→ **Set problem A**
Name each distinct username that posts in the thread about GM's specs for the 2014 Cruze Turbo Diesel, listing each name once.
→ **Set problem B**
Output the part of the Cruze Turbo Diesel thread that begins at the words "She looked like" and stops after "(Mar 15, 2012)".
→ **Set problem C**
Pick up the Cruze Turbo Diesel thread from the point where it stops and continue it.

→ **Supplied text**
* start *

# GM specs for 2014 Cruze Turbo Diesel



## 70AARCUDA (Nov 14, 2010)

...from the GM website: 2014 Chevrolet Cruze Clean Turbo Diesel Preliminary Specifications

...curb weight: 3,475 lbs.


----------



## OnlyTaurus (Mar 20, 2012)

Watching that video was kinda funny.

She looked like she just threw the fuel cap back in the bay and shut the door, lol.

I will say, I bet that engine would sound amazing with the right exhaust on it.


----------



## Eugene_C (Mar 15, 2012)

Did they go with the square bore/stroke ratio?


----------



## Jim Frye (Mar 16, 2011)

*More On The Cruze 2014 Chevy Cruze Clean Turbo Diesel*

I'm not saying good or bad, just new information. 

2014 Chevy Cruze Diesel Has Fiat Roots | GM Authority


----------



## 70AARCUDA (Nov 14, 2010)

Jim Frye said:


> I'm not saying good or bad, just new *information*.
> 
> 2014 Chevy Cruze Diesel Has Fiat Roots | GM Authority


Translation: the "new" 2.0LT diesel in the Cruze is definitely *NOT* the same as the _current_ *european* and *Aussie* 2.0LT diesel engines.


----------



## Jim Frye (Mar 16, 2011)

70AARCUDA said:


> Translation: the "new" 2.0LT diesel in the Cruze is definitely *NOT* the same as the _current_ *european* and *Aussie* 2.0LT diesel engines.


Waana guess howmany million miles of testing was done?


----------



## Aussie (Sep 16, 2012)

70AARCUDA said:


> ...from the GM website: 2014 Chevrolet Cruze Clean Turbo Diesel Preliminary Specifications
> 
> ...curb weight: 3,475 lbs.

* end *

→ **Dataset content**
* start *

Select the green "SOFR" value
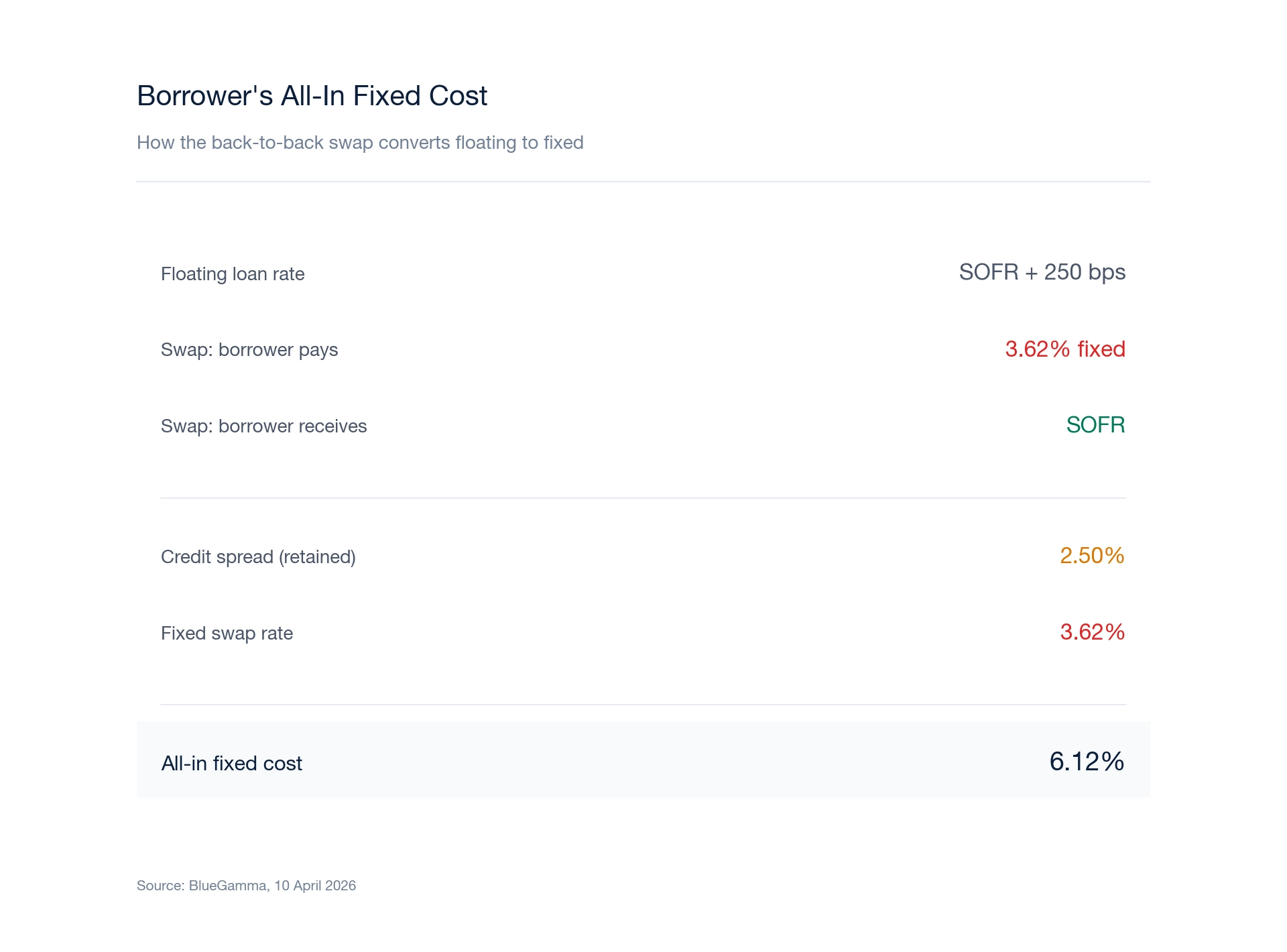This screenshot has width=1287, height=952. pos(1095,425)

* end *

→ **Final answer A**
70AARCUDA, OnlyTaurus, Eugene_C, Jim Frye, Aussie

→ **Final answer B**
She looked like she just threw the fuel cap back in the bay and shut the door, lol.

I will say, I bet that engine would sound amazing with the right exhaust on it.


----------



## Eugene_C (Mar 15, 2012)

→ **Final answer C**
Why is it 80lbs heavier than the Aussie CDX Cruze auto Diesel? Has to be more than the urea tank as part of this difference is taken by the Aussie having a real spare tyre.


----------



## Jim Frye (Mar 16, 2011)

Aussie said:


> Why is it 80lbs heavier than the Aussie CDX Cruze auto Diesel? Has to be more than the urea tank as part of this difference is taken by the Aussie having a real spare tyre.


Does anyone know if there are any structural changes for 2014 to meet the new 25% offset frontal crash test that has been implemented? That would add some poundage.


----------



## 70AARCUDA (Nov 14, 2010)

Jim Frye said:


> Waana guess howmany million miles of testing was done?


Although I personally *know* GM did desert testing at their "shared" automotive testing facility at the U.S.Army Yuma Proving Ground, Yuma, AZ...my tongue-in-cheek answer is _"...somewhere between ZERO and NONE..."

_But, we have give GM a _little_ credit, becausewe can't forget those Edmunds articles where they spied a Cruze Diesel being test-driven between LA and Las Vegas and Phoenix, pulling an instrumented "trailer."


----------



## kts350 (Jan 9, 2013)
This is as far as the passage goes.